“Want him?” repeated the incensed Miss Evans. “Want him? I tell you it's not Bert. How dare he come here and call me Nan?”

“You used not to mind it,” said Mr. Carter, plaintively.

“I tell you,” said Miss Evans, turning to her father and brother, “it's not Bert. Do you think I don't know?”

“Well, he ought to know who he is,” said her father, reasonably.

“Of course I ought,” said Mr. Carter, smiling at her. “Besides, what reason should I have for saying I am Bert if I am not?”

“That's a fair question,” said Jim, as the girl bit her lip. “Why should he?”

“Ask him,” said the girl, tartly.

“Look here, my girl,” said Mr. Evans, in ominous accents. “For four years you've been grieving over Bert, and me and Jim have been hunting high and low for him.
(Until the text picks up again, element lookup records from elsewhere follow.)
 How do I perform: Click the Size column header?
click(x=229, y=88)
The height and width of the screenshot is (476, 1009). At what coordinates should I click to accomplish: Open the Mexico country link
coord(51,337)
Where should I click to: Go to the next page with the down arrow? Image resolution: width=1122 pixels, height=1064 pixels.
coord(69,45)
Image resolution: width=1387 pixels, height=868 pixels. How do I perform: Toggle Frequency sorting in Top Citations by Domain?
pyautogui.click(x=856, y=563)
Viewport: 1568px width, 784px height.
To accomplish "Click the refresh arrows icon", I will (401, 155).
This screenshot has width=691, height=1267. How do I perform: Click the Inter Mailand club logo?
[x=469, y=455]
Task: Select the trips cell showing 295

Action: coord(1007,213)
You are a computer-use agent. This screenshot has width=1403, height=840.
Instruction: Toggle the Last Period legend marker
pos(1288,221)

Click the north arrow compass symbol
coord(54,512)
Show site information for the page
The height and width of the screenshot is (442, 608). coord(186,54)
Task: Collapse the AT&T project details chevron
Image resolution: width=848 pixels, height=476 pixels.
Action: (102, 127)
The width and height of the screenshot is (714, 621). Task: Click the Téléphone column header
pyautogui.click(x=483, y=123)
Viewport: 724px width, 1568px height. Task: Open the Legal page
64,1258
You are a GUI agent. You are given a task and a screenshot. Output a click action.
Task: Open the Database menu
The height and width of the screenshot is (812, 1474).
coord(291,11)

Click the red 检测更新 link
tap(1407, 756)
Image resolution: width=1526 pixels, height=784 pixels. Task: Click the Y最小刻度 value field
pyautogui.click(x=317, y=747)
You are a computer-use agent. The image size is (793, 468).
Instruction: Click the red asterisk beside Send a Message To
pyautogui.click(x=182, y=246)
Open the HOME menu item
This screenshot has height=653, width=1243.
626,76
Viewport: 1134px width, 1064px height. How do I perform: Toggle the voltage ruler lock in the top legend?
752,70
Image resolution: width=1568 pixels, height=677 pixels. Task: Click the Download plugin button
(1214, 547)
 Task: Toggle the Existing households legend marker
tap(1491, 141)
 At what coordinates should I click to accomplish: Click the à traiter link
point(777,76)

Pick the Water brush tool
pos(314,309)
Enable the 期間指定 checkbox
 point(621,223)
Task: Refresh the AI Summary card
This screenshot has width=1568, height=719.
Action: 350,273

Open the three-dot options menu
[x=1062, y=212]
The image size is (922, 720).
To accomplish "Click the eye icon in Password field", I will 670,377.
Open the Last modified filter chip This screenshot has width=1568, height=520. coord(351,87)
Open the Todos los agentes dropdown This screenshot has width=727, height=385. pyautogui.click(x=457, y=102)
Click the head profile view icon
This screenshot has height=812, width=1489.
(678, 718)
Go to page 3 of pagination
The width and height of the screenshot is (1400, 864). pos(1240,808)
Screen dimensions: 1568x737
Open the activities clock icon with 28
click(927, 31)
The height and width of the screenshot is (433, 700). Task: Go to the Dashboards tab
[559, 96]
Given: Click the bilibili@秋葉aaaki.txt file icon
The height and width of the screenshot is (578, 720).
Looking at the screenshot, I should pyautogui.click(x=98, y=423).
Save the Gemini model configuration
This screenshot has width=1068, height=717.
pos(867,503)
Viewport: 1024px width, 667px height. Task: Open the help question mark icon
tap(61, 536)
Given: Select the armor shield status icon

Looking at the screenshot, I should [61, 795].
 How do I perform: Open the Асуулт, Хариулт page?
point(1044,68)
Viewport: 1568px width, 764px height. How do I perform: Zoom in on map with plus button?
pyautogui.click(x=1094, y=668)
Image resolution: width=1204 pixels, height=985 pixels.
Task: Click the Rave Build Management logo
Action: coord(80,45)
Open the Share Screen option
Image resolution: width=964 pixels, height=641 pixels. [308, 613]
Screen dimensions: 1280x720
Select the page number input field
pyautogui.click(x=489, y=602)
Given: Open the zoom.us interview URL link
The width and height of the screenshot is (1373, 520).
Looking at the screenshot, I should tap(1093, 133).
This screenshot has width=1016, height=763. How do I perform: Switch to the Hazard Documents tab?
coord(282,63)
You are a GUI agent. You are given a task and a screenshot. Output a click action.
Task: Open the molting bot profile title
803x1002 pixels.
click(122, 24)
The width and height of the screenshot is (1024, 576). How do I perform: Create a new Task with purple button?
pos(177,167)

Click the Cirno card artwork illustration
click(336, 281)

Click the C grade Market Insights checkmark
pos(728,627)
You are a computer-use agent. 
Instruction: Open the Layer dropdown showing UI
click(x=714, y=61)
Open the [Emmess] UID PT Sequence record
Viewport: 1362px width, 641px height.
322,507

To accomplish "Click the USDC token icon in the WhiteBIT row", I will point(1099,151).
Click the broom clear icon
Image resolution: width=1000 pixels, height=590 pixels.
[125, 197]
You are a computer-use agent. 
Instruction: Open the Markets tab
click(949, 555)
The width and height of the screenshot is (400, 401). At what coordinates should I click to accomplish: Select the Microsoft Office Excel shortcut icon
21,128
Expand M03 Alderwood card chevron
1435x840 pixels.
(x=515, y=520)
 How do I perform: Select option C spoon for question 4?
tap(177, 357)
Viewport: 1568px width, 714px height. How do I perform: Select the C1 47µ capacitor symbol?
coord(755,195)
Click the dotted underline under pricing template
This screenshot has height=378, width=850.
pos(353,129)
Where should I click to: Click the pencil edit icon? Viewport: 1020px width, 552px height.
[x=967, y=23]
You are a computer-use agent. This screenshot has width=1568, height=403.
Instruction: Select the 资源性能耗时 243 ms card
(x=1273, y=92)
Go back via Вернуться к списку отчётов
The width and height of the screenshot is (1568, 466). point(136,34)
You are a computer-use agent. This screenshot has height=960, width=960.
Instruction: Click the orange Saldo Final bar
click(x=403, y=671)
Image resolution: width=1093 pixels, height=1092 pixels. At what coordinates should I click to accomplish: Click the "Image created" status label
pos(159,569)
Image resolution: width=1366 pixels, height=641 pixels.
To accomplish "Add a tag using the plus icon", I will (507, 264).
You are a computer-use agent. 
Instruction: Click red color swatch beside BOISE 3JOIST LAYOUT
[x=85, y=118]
We've got him at last, and now you've got to have him.”

“If he don't run away again,” said Jim. “I wouldn't trust him farther than I could see him.”

Mr. Evans sat and glowered at his prospective son-in-law as the difficulties of the situation developed themselves. Even Mr. Carter's reminders that he had come back and surrendered of his own free will failed to move him, and he was hesitating between tying him up and locking him in the attic and hiring a man to watch him, when Mr. Carter himself suggested a way out of the difficulty.